In Yoga, as in life, we seldom think about balancing with our backs.
Balance is something we do with our feet and our legs, right? Or with our hands or head if we’re in an inversion. But combining balance with some stretching on our back can be a pretty effective way of doing several things at once–the key to making your yoga practice more useful and compact.
The following position lengthens your lumbar spine and your hamstrings, engages some abdominal muscles, and gives you a sense of what it is to balance on your spine.
You’ll need a yoga block (or equivalent) and a tightly rolled up yoga mat. And about 2 minutes.
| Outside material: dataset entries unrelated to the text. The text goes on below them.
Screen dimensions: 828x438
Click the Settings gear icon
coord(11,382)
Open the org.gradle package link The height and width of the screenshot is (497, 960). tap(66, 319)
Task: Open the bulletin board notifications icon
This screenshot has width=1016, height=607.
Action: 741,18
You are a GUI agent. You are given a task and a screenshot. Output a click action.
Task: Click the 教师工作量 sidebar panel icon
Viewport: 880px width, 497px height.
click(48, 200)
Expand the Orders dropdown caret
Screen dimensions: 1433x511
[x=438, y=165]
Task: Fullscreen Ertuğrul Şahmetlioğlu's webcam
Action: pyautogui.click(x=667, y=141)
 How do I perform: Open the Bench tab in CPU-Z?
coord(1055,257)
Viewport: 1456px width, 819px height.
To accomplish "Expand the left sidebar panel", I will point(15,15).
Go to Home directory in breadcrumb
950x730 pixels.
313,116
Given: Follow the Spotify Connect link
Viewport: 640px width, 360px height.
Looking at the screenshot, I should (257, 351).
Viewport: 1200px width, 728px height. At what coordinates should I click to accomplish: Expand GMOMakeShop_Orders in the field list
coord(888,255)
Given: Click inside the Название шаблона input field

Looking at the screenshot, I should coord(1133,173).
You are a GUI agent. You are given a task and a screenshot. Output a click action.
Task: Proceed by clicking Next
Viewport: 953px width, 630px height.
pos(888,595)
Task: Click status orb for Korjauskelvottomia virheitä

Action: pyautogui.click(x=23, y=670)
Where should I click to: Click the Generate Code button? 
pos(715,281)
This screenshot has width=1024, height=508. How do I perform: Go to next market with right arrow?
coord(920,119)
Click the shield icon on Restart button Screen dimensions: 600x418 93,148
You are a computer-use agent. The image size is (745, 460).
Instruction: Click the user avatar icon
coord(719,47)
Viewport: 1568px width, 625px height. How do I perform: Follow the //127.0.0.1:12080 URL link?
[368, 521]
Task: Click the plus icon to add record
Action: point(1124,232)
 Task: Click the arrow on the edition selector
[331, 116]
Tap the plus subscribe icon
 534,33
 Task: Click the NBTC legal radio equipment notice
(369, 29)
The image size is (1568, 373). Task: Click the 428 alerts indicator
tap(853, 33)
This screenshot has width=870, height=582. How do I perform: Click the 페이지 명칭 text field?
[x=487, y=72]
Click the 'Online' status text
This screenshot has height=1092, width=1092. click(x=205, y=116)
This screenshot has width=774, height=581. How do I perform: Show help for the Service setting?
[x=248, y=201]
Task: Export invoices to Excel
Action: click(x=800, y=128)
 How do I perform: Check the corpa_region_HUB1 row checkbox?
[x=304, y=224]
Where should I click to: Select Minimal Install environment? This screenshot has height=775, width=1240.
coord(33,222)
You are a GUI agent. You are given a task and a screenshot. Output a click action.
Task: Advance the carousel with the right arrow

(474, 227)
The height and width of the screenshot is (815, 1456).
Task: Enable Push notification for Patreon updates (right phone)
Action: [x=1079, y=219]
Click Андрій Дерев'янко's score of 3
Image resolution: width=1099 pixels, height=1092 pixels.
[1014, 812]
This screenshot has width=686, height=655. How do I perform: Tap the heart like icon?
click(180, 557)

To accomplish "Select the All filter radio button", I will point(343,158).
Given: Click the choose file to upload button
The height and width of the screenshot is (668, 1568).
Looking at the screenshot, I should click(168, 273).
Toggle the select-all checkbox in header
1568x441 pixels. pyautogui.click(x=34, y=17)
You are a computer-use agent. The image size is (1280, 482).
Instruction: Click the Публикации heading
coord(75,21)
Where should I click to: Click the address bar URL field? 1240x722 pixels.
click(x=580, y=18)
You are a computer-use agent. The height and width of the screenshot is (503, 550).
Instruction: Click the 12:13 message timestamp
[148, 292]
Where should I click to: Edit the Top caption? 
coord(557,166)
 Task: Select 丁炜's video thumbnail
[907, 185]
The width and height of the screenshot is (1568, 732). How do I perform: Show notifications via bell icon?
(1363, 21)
1. Sit down atop the bottom end of your (once again, tightly rolled up) yoga mat. Set up your block at the top of the yoga mat so it’s there to support your head.
2. Lie down on the mat. Your spine should be well supported by it. Also, slide up or down on the rolled mat until both the shoulders and your hip bone feel well supported by the rolled-up mat. Take 3 slow breaths in this position.
3. Extend your right arm to the right on the floor. Lift your legs and tilt them slightly to the right, so your balance shifts toward the support your right arm is creating. Lift your left hand toward your left leg.
4. Grab your left calf (or ankle, or wherever you can reach with your left hand) and gently pull your left leg in toward your chest, while breathing slow, even breaths.
5. Here’s another view of the pose to highlight the fact that your upper body is supported by the cilindrical shape of the mat and the block: only your right arm actually touches the floor. Take five slow, deep breaths in this position and then repeat the sequence on the other side.
Benefits: Increases your sense of proprioception and balance. Relaxes your spine, which can often be tight from long periods of sitting. Lengthens your lumbar area and lengthens your hamstrings at an easy, gentle pace. Helps to increase your focus, as you have to be paying attention to where your balance is currently shifting to, in a dynamic, ever-changing way.
Avoid if: When you lie down on the rolled mat (and adjust it, again, so hip and upper back are equivalently well supported atop the mat), it should feel comfortable. If it doesn’t; if your spine objects to that much pressure on it when you lift the legs, then you might want to try other gentler poses first before you tackle this one. Also, some yoga mats are flimsy and too thin to provide enough cushioning for this practice; if you have a second yoga mat, roll it together with the first one, so you have a more robust cushion.
Final thoughts: We don’t always attempt to do several things at once in yoga. Yes, poses that do multiple things (stretch, strengthen, balance and release) can be the yogic equivalent of getting more yoga in by cutting corners, but beware of cutting too many corners. A yogi once tried to balance (on one hand), stretch (feet on top of his head), strengthen (abs and arm strength from the balance) and have his morning cup of tea, and everything was going well till he discovered he hadn’t let the tea cool enough for drinking. He had to get a new tea set and wear a cast for two months. I’m just sayin’.